THE QUANTITATIVE ASSESSMENT OF THE TIBIA BONY SURFACE FOR PROPER SCREW INSERTION ANGLE BY RE-ALIGNING CT COORDINATE IN HIGH TIBIAL OSTEOTOMY

The International Society for Technology in Arthroplasty (ISTA), 28th Annual Congress. PART 2.



Abstract

Introduction

Open wedge high tibial osteotomy (OWHTO) is an operation by the proper load re-distribution in the treatment for medial uni-compartmental arthritis of the knee joint. However, for the proper load re-distribution, stable fixation is mandatory. For the stable fixation, plate should be contoured to the bony surface and screws should be inserted from the central area of the medial side to the hinge area of the lateral side in the proximal fragment because most failures occur at the relatively lesser supported lateral hinge area. Therefore, the purpose of this study was to evaluate the screw insertion angle and orientation that is inserted to the direction of the lateral hinge with an anatomical plate that is post-contoured with a surface geometry of the proximal tibia after the OWHTO. The hypothesis of this study was that the position and orientation would be different according to the correction degree (median value 10 mm) and surgical technique (uni-planar vs bi-planar).

Materials and Methods

Thirty-one uni-planar and thirty-eight bi-planar osteotomies were evaluated. Postoperative CT data obtained after OWHTO were used for the 3D reconstruction of the proximal tibia. Anterior dimension (L1) and posterior dimension (L2) of the proximal tibia were measured in sagittal plane from tibial spine.

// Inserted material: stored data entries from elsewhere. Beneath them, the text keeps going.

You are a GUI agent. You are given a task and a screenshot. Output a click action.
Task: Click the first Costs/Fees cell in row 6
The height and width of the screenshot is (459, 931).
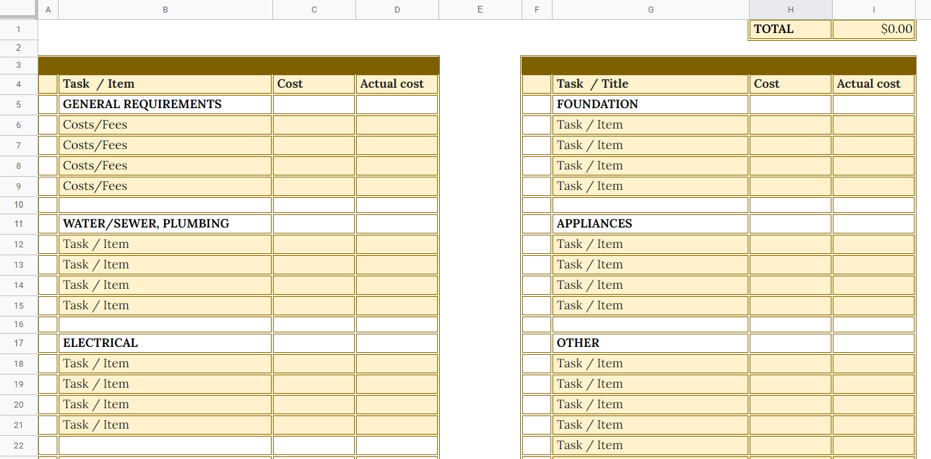tap(165, 124)
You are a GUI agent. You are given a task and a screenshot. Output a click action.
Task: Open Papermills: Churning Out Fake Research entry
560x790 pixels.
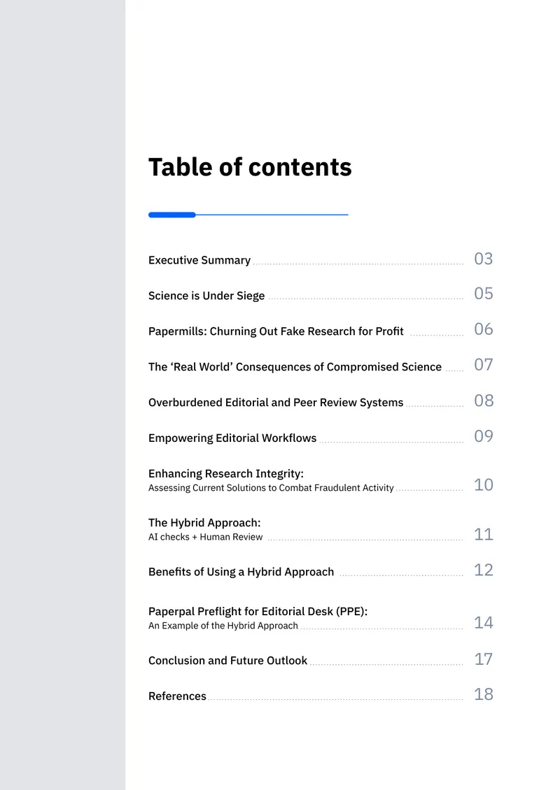[276, 331]
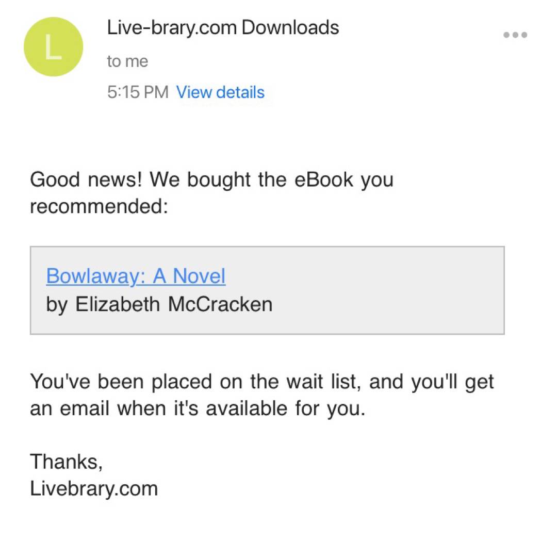Click the word "Downloads" in sender name
The height and width of the screenshot is (557, 557).
[290, 27]
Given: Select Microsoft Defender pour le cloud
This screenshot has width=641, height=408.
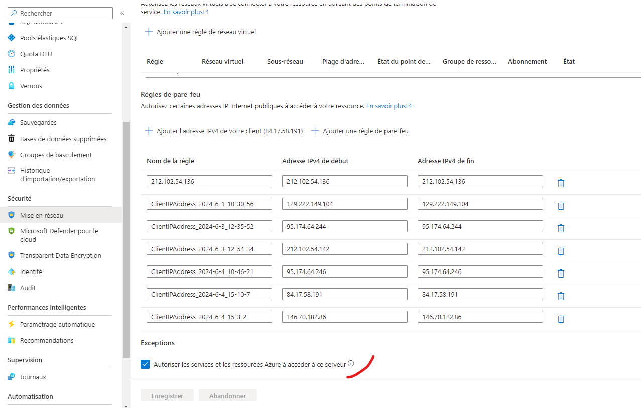Looking at the screenshot, I should (x=58, y=234).
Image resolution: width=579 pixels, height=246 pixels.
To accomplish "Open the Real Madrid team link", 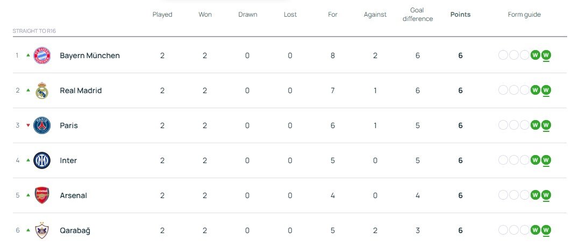I will [x=81, y=90].
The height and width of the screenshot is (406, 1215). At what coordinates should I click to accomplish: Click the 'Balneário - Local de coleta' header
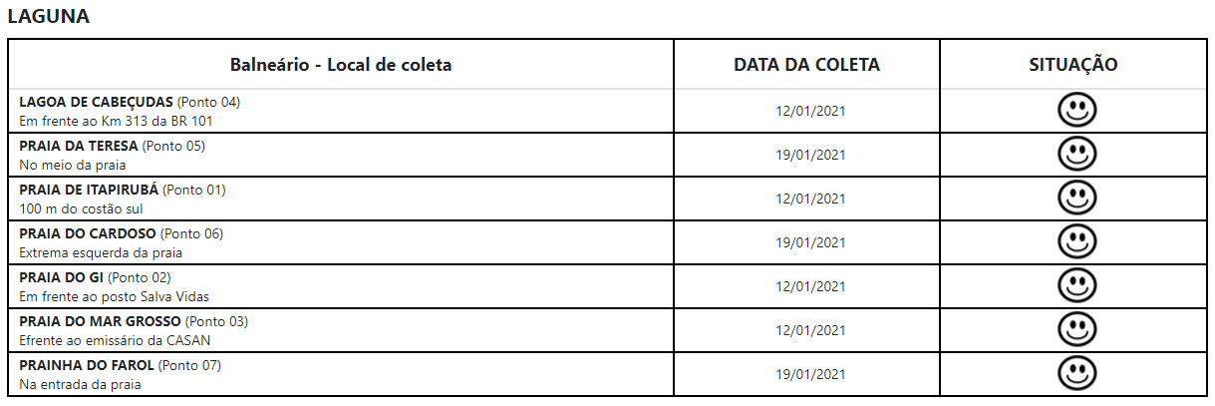[341, 65]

Screw insertion points using four holes were even distributed using L1 and L2 value. As screw insertion angle was set from four holes to lateral hinge of the ‘Safe Zone’. Those four angles were measured in the axial and coronal plane. These were compared according to the correction degree and surgical technique.

Results

Anterior AP dimension ‘L1'and posterior AP dimension ‘L2'were measured 24.0 ± 3.7 mm, 22.6 ± 3.1 mm. Angulations of screw from respectively screw hole to lateral hinge were measured 11.3 ± 1.7°, 3.5 ± 1.3°, 3.1 ± 1.5°, and 9.5 ± 1.1° in the axial plane and 81.5 ± 6.0°, 101.5 ± 2.6°, 90.8 ± 3.7°, and 99.2 ± 2.8° in coronal plane, respectively. None of the comparisons were statistically different, regardless of the correction degree and operative technique (Table1).

Conclusions

Range of screw angulation showed regular pattern according to the site of the screw hole and it was not different, regardless of the correction degree and operative technique. This study provided range of the screw angulation by the anatomical surface modeling. Future study would give additional benefit for the optimal screw angle and stability such as finite element analysis or other methods.